3rd March 1995, 12:00am
The Eyewitness Atlas of the World, Dorling Kindersley Pounds 14.99 0 7513 51261. The Oceans Atlas, By Anita Ganeri and Luciano Corbella. 0 7513 51148. The Bird Atlas, By Barbara Taylor and Richard Orr. 0 7513 50680 Dorling Kindersley, Pounds 10.99 each, Wayland Atlas of the World.Revised Edition, Wayland Pounds 10.99. 0 7502 11210.

Michael Storm attempts to navigate the world with a batch of new atlases. The Eyewitness Atlas arrived with a considerable flourish. It claims “a three-dimensional representation of the earth’s surface which has a clarity and an accuracy never before seen in print.” Though the decorative illustrations are unusually lavish (most double-page spreads incorporate about 20 photographs and line drawings), the basic structure of the atlas is conventional. Spreads on planetary behaviour, earth structure, landforms, climatevegetation, population, political geography, are followed by more than 50 regional maps (three on South America, 16 on Europe).

These very ambitious layouts are not entirely successful. The combination of computer-generated 3-D modelling, enhanced by hill-shading and coloured to give an impression of vegetation and land use affects both legibility and consistency. Mountain localities find themselves in deep shadow. Land use tinting ensures that the Appalachians figure as a bright green swathe, while the Mojave desert shares a colour with the mountains of Vermont. Liberally-distributed symbols tend to jostle for attention. Kansas (two by four inches) accommodates 26 assorted symbols as well as rivers, railways and 17 place names. Barbados is virtually obliterated by six symbols, two inscriptions, a flag and population data. Relatively empty areas of the globe are quite thickly populated with symbols; a scatter of natty blue anchors locates seven “major ports” in Alaska and the Aleutians.

The Eyewitness Atlas pages are extraordinarily busy; the priority is clearly the number and diversity of “informative facts”. A price is paid for this. Pictures of a cup of tea and a pint of beer, with captions about national drinks, help to account for the rather modest scale of the single UK map. The atlas takes the concept of the general-purpose, heavily-laden regional map to - and beyond - its limit. A plethora of tiny images and “fact-bites” devours the space that might have accommodated larger, clearer maps, including some thematic ones - population, relief, land use and so on. The middle-school group will undoubtedly find this diverting browsing material, but “the development of map skills” is not really well-served by the coffee-table format.
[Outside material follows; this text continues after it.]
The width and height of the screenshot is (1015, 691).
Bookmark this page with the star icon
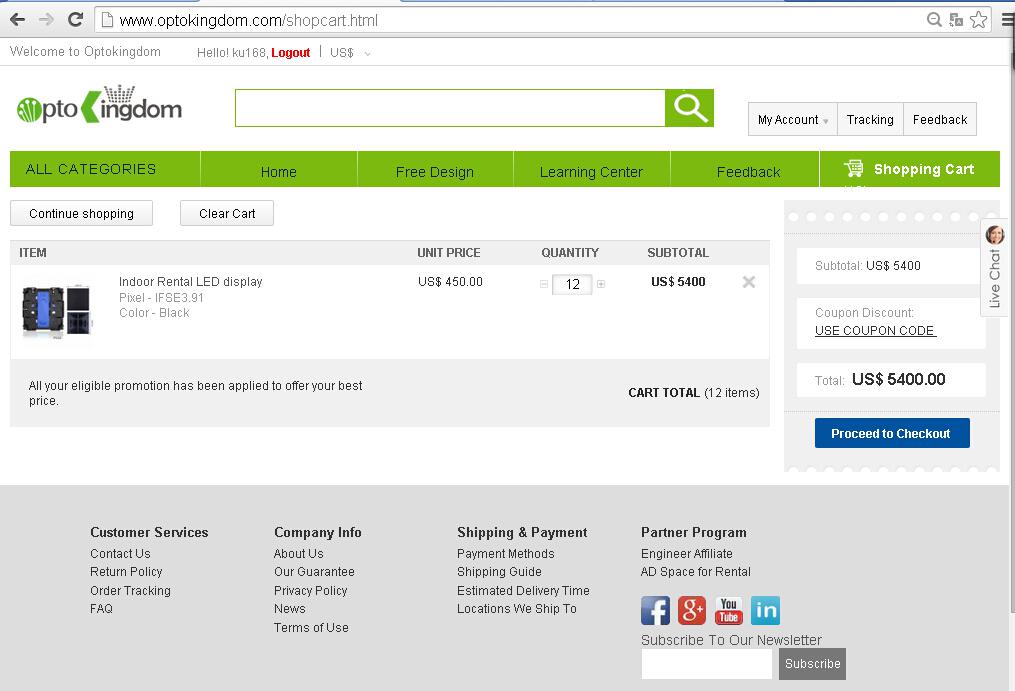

Two other atlases from the same publisher demonstrate the effectiveness of the thematic approach. The Oceans Atlas is a genuine trail-blazer, providing an unusually comprehensive treatment of the three-quarters of the planet beyond the land masses. Oceanic distributions are merely the starting point for explorations of structure and submarine topography, currents, tides, life forms. Spectacular graphics include “drained” ocean floors and underwater panoramas of the Hawaiian range and the Emperor Seamounts. The final six spreads (of 30) deal with human use and abuse of the oceans.

The Oceans Atlas deserves a niche in secondary school libraries, while the very attractive Bird Atlas has a range extending into the upper primary years, with a clear and friendly text.

In design terms, Richard Orr’s striking paintings dominate. The maps are simple, small-scale affairs, modestly featuring as background or margin. Scales might usefully have been more varied, with a few closer looks at notable ornithological locations. The emphasis on the rare and exotic might also have been complemented by material on the common habitats of buildings and gardens.

The Wayland Atlas is a well-established no-nonsense collection of admirably uncluttered maps, now completely up-dated. Absence of any encyclopaedic ambitions (not a flag or a picture in sight) means that 73 of its 90 pages are devoted to simple thematic and regional maps, which do not attempt to blend physical and political material. This results in an absence of “noise”, that will help to build confidence in the young user (eight to 14-year-olds). Notably solidly bound, this atlas’s natural habitat is the classroom desk rather than the library display.